I mention these facts very summarily since it seems to be the sort of reply you are looking for. You know very well, dear Father, that the crux of this whole matter lies deeper than appears on the surface. The difficulty is a doctrinal and not a disciplinary one. Until this is cleared, I have no other recourse than that which is in keeping with the preservation of my conscience and with my loyalty to the Holy See and my Faith.

This morning I had an hour’s conference with my Superior, Father Louis Gallagher, S.J., of 300 Newbury St., Boston. He assures me that I am entitled to a personal hearing with you on a matter which I cannot in conscience discuss by mail. If you doubt my filial behaviour in this whole matter, with the one superior who would give me a hearing, won’t you please write to Father Gallagher and ask him if what I tell you is not so?

Sincerely yours in Jesus and Mary,
Leonard Feeney, S.J.


“…I have no other recourse than that which is in keeping with the preservation of my conscience and with my loyalty to the Holy See and my Faith.” Thank God for Father Feeney! In the face of a threat of great personal loss for himself, after thirty-four years in the Jesuit Order, he safeguards for us all those things which are most precious to man: his hold on the Truth which makes him free; his personal responsibility for right and wrong; his free will; as well as the beautiful concept of obedience which St. Ignatius of Loyola had in mind when he founded the Society of Jesus. St. Ignatius never meant the isolation of obedience whereby it is served at the expense of the other virtues. This would make of obedience not an honorable thing, but a tool which could be a dangerous power.

We were startled and disturbed to find that the concern of Father McEleney, Father McCormick, and- we came sadly to find out- the General of the Society of Jesus, Father Janssens, was not for the honor and glory of God and the preservation of the Faith, but always for the prestige and well-being of an organization, the Society of Jesus. We have letter after letter, reported interview after interview, in which this policy is clearly brought out. This was the sorry condition to which Liberalism had reduced the great Order founded by St. Ignatius.
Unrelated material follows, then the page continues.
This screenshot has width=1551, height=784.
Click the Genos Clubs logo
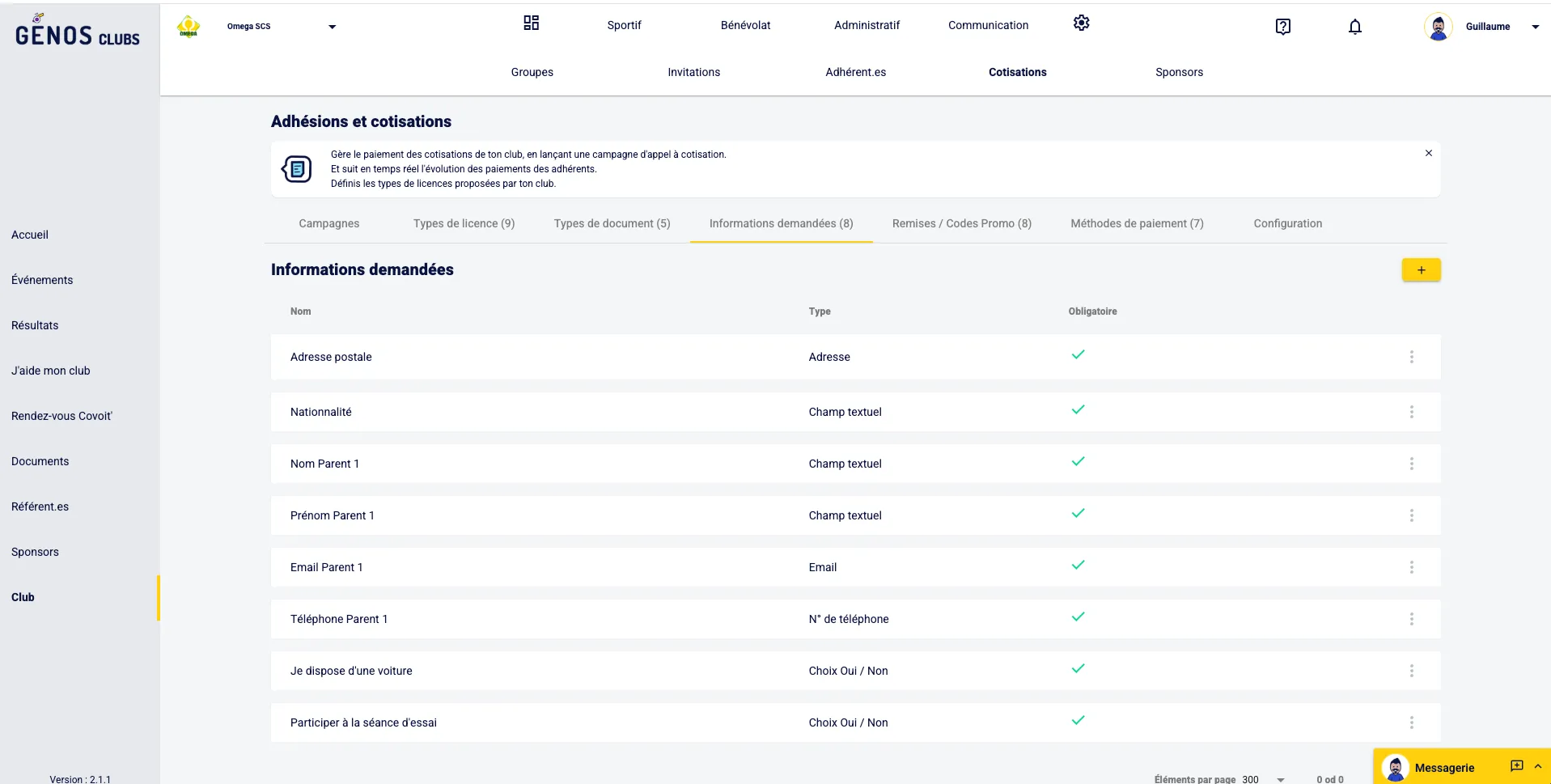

It was, evidently, for the political good of the New England Province of the Society of Jesus that Father Leonard Feeney be transferred. His brand of honest orthodoxy, direct and unequivocal, was embarrassing to too many people, whom the truth would hurt. Now, ironically, St. Ignatius, the founder of the Society of Jesus, would have recognized in the protest surrounding Father Feeney the very signs he had always looked for in his priests, signs that they were doing the work of God. It is told of St. Ignatius that when he noticed his priests getting along exceedingly well and no noise was heard from their quarter, he would write the priests, asking, “What is the matter? You can’t be telling the truth of Jesus Christ and be getting along so well! You must be compromising. ‘As they persecuted Me, so will they persecute you!’ ”

Compromise is the language of the weak. Legalism is the weapon of the tyrant. St. Ignatius of Loyola never called the virtue for which he wanted his sons to be famous “obedience”. He called it “holy obedience”, to keep his sons secure in their allegiance to the Pope and to the dogmas of the Faith. Father Feeney was disobedient legally, technically. But his disobedience was by way of being loyal to something bigger than the political intrigues with which even Jesuits can become involved in a city like Boston. St. Ignatius knows that Father Feeney was a loyal Jesuit in the substance of his vow, even though he was banned in Boston.